July 5, 2008

Wake 'n' Cringe: The Hammock Request -SHOT DOWN!

There are have been way too many incidences where I have engaged in the wake 'n' cringe. For handy cringestorming, they're usually right in my text message outbox; my sloppy, late-night "great" ideas recorded for me to slap my forehead over come daybreak. Recounting all of my wake 'n' cringe moments would take an entire army of blogs and I'd have to hire assistants to type it all out. Since I don't have that kind of time or cash to throw around, I'll just relay my most recent instance of the wake 'n' cringe.

I was at a house party in Fishtown the other week. Upon arrival, the host--let's call him MC Hammock--gave me a tour of his new house and lead me out to the patio so we could catch up a bit. I used to smooch this guy a bit last year, so we have a eensy teensy tiny bit of history between us. No big whoop.

As I surveyed the backyard, I noticed a hammock perched precariously between two trees. I blurted out that we should go snuggle in the hammock together and raised my eyebrows to really drive the point home.

He gave me this look that was part-confusion and part-wtf. I don't even think he said anything; he just straight-up walked away. Crickets chirped and tumbleweeds rolled around in his backyard. Things got very quiet. I looked over at the superfun netted-contraption.

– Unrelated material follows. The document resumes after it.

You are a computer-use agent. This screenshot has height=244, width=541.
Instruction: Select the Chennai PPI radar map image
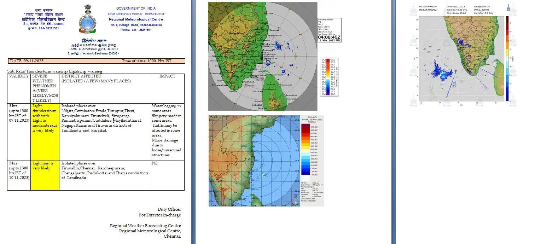point(254,161)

It swung in the breeze ever so slightly, as if to mock me and my total crash and burn.

So, I pretended like nothing happened and nonchalantly walked back into the party. In fact, I totally erased the entire exchange from my memory as soon as it happened. It was like the Men in Black themselves swooped in and wiped my memory clean.

Until the morning. Over breakfast, Jenna playfully chided me about how I propositioned the dude. Apparently, I was all, "Stop! Hammock time!" and he was all "U Can't Touch This." I cringed so hard I wanted roll up into a ball and roll myself into a neighboring county. *heavy sigh*

Awww, man. I made a snuggle request and was denied! That was stone cold. I felt just like when Wayne wanted to play "Stairway to Heaven" at the guitar store and the store clerk just pointed to the "No Stairway to Heaven" sign on the wall. "No Stairway? DENIED!"

Well, some day, when I get a house with my own backyard, I'm going to erect the most amazing tricked out hammock with fluffy pillows, drink holders and a boomin' sound system embedded in the ropes. I'll swing in it all day long, sippin' fancy drinks. And, I'll throw my own hammock snuggle parties and invite all the hottest guys in the neighborhood. We will swing and snuggle until the sun comes up. Hey, a girl can dream, right?


Anonymous said...

you make me sooo happy . when i go out and see all the other girls i assume they are all the female Rico Suaves. I feel reassured.

i won't look at my phone saturday and sunday mornings generally. Sloppy words kill.

Gonzo Journalism said...

At least there's no permanent record of it. Outbound texts? Bad news. Sloppy drunk emails (and blog comments), especially with your real name attached? Wayy worse.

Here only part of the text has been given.